What you will do:
Copy word for word the part of the security and privacy event recap that begins with the words "- Increasing use" and ends after the words "look to answer.".

Given passage:

----------

02.13.2013 | Melissa Cafiero
At the end of January, I attended the PRSA Puget Sound’s event focused on security and privacy, “The Corporate Reputation Drivers of the Digital Age.” Panelists included Aaron Weller, managing director, Data Protection & Privacy Practice at PwC; Christopher Budd, principal and founder of Christopher Budd Communications; and Leigh Nakanishi, Edelman, Data Security and Privacy Group.
Weller, Budd and Nakanishi set the stage by discussing the importance of security and privacy to organizations, which is due to a number of factors, including:
- A changing landscape and increased awareness: Rarely a day goes by that you don’t see news about a data breach, successful hacking or another related issue. Reporters are paying attention to the news and ensuring consumers are informed.
- Increasing use of technology: Nearly every organization or business is at risk. At some point, it’s likely that a data breach or data loss incident will occur.
- Heightened media scrutiny and attention: Not only are media outlets paying attention to incidents, but they’re also analyzing communication, responses and other details. How is a company informing affected customers about an issue? How much detail are they providing? And how long does it take them to react? These are only a few of the questions that reporters look to answer.

----------

Material:

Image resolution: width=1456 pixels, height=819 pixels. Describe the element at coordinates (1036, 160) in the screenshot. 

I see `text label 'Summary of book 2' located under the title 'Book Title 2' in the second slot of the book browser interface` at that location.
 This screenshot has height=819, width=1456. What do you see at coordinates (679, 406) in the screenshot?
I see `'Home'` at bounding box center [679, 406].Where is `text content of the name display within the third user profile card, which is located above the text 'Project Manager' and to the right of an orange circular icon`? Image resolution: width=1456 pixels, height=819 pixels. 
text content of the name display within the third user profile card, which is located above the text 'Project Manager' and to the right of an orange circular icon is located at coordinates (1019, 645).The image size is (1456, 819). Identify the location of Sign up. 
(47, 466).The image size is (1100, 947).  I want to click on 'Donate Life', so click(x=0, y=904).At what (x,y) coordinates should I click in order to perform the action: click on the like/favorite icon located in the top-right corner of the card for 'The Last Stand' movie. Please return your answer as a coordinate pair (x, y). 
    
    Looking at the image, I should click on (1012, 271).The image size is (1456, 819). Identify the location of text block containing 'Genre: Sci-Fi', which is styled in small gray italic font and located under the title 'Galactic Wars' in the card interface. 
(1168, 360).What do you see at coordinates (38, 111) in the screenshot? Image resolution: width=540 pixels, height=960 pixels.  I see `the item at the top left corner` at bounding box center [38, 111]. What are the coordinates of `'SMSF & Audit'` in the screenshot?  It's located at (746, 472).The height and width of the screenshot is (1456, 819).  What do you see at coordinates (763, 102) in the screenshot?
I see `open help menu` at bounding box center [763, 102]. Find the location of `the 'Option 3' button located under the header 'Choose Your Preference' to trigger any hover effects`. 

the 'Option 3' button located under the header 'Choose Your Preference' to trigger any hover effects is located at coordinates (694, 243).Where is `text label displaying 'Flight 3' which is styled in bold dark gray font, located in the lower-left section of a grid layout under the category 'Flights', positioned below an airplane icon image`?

----------

Result of the exercise:
- Increasing use of technology: Nearly every organization or business is at risk. At some point, it’s likely that a data breach or data loss incident will occur.
- Heightened media scrutiny and attention: Not only are media outlets paying attention to incidents, but they’re also analyzing communication, responses and other details. How is a company informing affected customers about an issue? How much detail are they providing? And how long does it take them to react? These are only a few of the questions that reporters look to answer.